226 Le concubinage aux confins du droit. – À l’origine 1237, le concubinage 1238 est le mode de conjugalité défiant la loi, échappant à ses règles 1239.
Cependant, même si les concubins souhaitent ou imaginent échapper à un statut juridique défini, ils ne peuvent rester dans le non-droit 1240. De manière progressive, le concubinage prend une part importante au sein de la famille et de la société si bien que cette union produit des effets de droits. Le concubinage est source de droits 1241.

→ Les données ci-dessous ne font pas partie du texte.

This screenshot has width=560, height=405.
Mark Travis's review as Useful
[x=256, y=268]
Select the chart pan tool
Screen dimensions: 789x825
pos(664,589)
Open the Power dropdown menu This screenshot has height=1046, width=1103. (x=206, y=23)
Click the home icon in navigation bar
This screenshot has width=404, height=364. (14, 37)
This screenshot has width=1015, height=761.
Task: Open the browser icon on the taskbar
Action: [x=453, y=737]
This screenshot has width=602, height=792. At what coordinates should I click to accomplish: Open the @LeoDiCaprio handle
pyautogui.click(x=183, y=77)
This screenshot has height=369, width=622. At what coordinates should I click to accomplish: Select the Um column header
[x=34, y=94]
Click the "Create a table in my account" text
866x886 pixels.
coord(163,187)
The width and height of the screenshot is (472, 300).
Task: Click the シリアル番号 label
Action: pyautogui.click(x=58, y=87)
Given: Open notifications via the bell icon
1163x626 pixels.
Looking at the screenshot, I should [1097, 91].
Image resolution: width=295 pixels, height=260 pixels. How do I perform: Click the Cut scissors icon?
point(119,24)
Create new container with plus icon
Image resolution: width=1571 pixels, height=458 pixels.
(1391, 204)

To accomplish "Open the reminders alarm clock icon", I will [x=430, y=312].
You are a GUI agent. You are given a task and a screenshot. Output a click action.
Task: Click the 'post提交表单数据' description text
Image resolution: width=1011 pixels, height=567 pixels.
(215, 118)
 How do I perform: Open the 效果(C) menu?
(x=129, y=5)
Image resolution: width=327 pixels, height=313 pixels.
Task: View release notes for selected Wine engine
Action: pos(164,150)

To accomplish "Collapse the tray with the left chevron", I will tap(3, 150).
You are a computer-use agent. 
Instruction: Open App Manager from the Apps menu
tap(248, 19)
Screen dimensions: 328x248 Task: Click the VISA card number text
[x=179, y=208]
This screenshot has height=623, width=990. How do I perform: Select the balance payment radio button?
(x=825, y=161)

Il existe certaines règles éparses relevant d’autres branches du droit que celles strictement du droit de la famille ou du droit patrimonial de la famille, qui prennent en compte le concubinage et lui appliquent des dispositions particulières en consacrant des droits aux concubins 1242 (droit des baux, droit du travail, de la sécurité sociale...), mais non tous les droits comparables à ceux des époux 1243 puisque les concubins sont notamment exclus des droits successoraux.
En outre, l’union des concubins génère, inexorablement, des rapports pécuniaires entre eux, ou vis-à-vis de tiers. Conscient de cette réalité et de cette difficulté, le législateur a entrepris de définir la notion de concubinage.
227 Un concept défini. – La définition légale du concubinage a été tardive. Elle date du 15 novembre 1999. Il y a peu, elle a fêté ses dix ans 1244.